A group of researchers from Yale University have developed an mRNA vaccine that teaches the immune system to identify saliva from tick bites. The vaccine, which proved to be effective in guinea pigs, could prevent ticks from feeding on and then transmitting tick-borne diseases to people, a growing problem in many countries.
The vaccine is based on the same mRNA technology that has proven effective against COVID-19. Essentially, the mRNA shot means being injected with genetic material from the target virus instead of the virus itself. The mRNA gives your body instructions to fight the targeted pathogen and then is eliminated. Researchers have been working on mRNA vaccines, but thanks to the great efforts invested in the current pandemic, we’re finally on the right path.

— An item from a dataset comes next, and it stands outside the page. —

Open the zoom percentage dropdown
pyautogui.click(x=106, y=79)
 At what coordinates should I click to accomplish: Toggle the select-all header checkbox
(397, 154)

“There are multiple tick-borne diseases, and this approach potentially offers more broad-based protection than a vaccine that targets a specific pathogen,” senior author Erol Fikrig and Yale researcher said in a statement. “It could also be used in conjunction with more traditional, pathogen-based vaccines to increase their efficacy.”
Lyme disease is the most famous and damaging of them all tick-borne diseases, but it’s not the only one. Lyme, as well as several other diseases, is expanding across North America and Europe, with about 40,000 reported cases in the US per year. Ticks are a potential danger to anyone outdoors, from farmworkers to hikers, and they transmit several pathogens that can cause serious health problems that can even be life-threatening.
The new vaccine is different from those developed by Valneva and Pfizer and it’s only early stages of development but moving forward. The main difference is that it targets the bacteria responsible instead of the tick carrier. They are both promising approaches that could bring a solution to a growing health concern.
Developing a vaccine
The researchers at Yale developed a new vaccine that trains the immune system to respond to tick bites, exposing it to 19 proteins found in tick saliva. It has mRNA molecules that tell the cells to produce these proteins – just like the mRNA COVID-19 vaccine tells the cells to manufacture coronavirus proteins to shield against the virus.
In a set of experiments, the team tested the vaccine on guinea pigs. Unlike unvaccinated animals, vaccinated guinea pigs exposed to ticks developed red rashes at the place where they were bitten, suggesting an immune response. The ticks also tended to detach early on without sucking as much blood as they normally would.
The researchers also placed ticks carrying the Lyme disease on both vaccinated and unvaccinated animals. They removed the ticks once the skin rashes appeared on the animals, something that usually happens in the first 18 hours. While none of the vaccinated guinea pigs became infected, half the unvaccinated animals did.
“The vaccine enhances the ability to recognize a tick bite, partially turning a tick bite into a mosquito bite,” Fikrig said in a statement. “When you feel a mosquito bite, you swat it. With the vaccine, there is redness and likely an itch so you can recognize that you have been bitten and can pull the tick off quickly.”
While the vaccine was successfully in guinea pigs, it wasn’t in mice – unable to get a natural resistance after infection. The researchers now plan to test it in other animals, such as rabbits, so to better understand how the immunity of ticks varies in different hosts, and slowly move on towards humans. They also want to develop in the future vaccines for other tick-borne pathogens.
The study was published in the journal Science Transnational Medicine.